- [Given task 1] In the Normalizer class documentation, substitute "BaseObject" for "Object" throughout the passage that opens with the words containing "java.lang.Object" and closes with "documentation, see UAX#15.", then give that passage again.
- [Given task 2] According to the Normalizer class documentation, which Unicode Normalization Forms does the class implement?

Class Normalizer

java.lang.Object
net.sf.saxon.serialize.codenorm.Normalizer

public class Normalizer extends Object
Implements Unicode Normalization Forms C, D, KC, KD. Copyright (c) 1991-2005 Unicode, Inc. For terms of use, see http://www.unicode.org/terms_of_use.html For documentation, see UAX#15.
The Unicode Consortium makes no expressed or implied warranty of any kind, and assumes no liability for errors or omissions. No liability is assumed for incidental and consequential damages in connection with or arising out of the use of the information here.
Author:
Mark Davis Updates for supplementary code points: Vladimir Weinstein & Markus Scherer Modified to remove dependency on ICU code: Michael Kay
  • Field Details

  • Constructor Details

    • Normalizer

      public Normalizer(byte form, Configuration config) throws XPathException
      Create a normalizer for a given form.
      Parameters:
      form - the normalization form required: for example C, D
      Throws:
      XPathException
    • Normalizer

      public Normalizer(CharSequence formCS, Configuration config) throws XPathException
      Create a normalizer for a given form, expressed as a character string
      Parameters:
      formCS - the normalization form required: for example "NFC" or "NFD"
      Throws:
      XPathException
  • Method Details

    • normalize

      public CharSequence normalize(CharSequence source)
      Normalizes text according to the chosen form
      Parameters:
      source - the original text, unnormalized
      Returns:
      target the resulting normalized text
    • getExcluded

      boolean getExcluded(char ch)
      Just accessible for testing.
      Parameters:
      ch - a character
      Returns:
      true if the character is an excluded character
    • getRawDecompositionMapping

      String getRawDecompositionMapping(char ch)
      Just accessible for testing.
      Parameters:
      ch - a character
      Returns:
      the raw decomposition mapping of the character

- [Available data]
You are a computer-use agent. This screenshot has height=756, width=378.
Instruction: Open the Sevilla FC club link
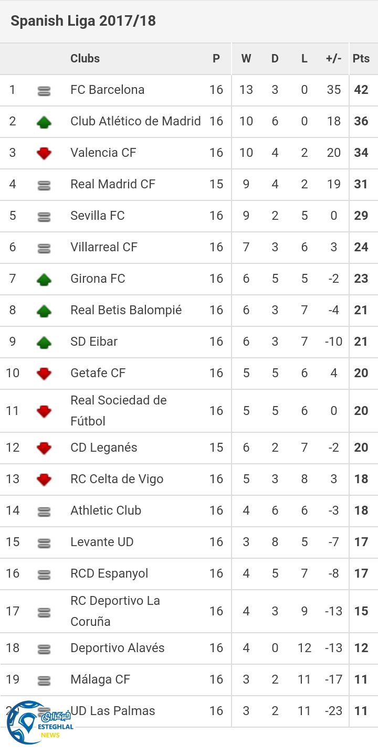pyautogui.click(x=98, y=216)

- [Full answer 1]
java.lang.BaseObject
net.sf.saxon.serialize.codenorm.Normalizer

public class Normalizer extends BaseObject
Implements Unicode Normalization Forms C, D, KC, KD. Copyright (c) 1991-2005 Unicode, Inc. For terms of use, see http://www.unicode.org/terms_of_use.html For documentation, see UAX#15.

- [Full answer 2] C, D, KC, and KD.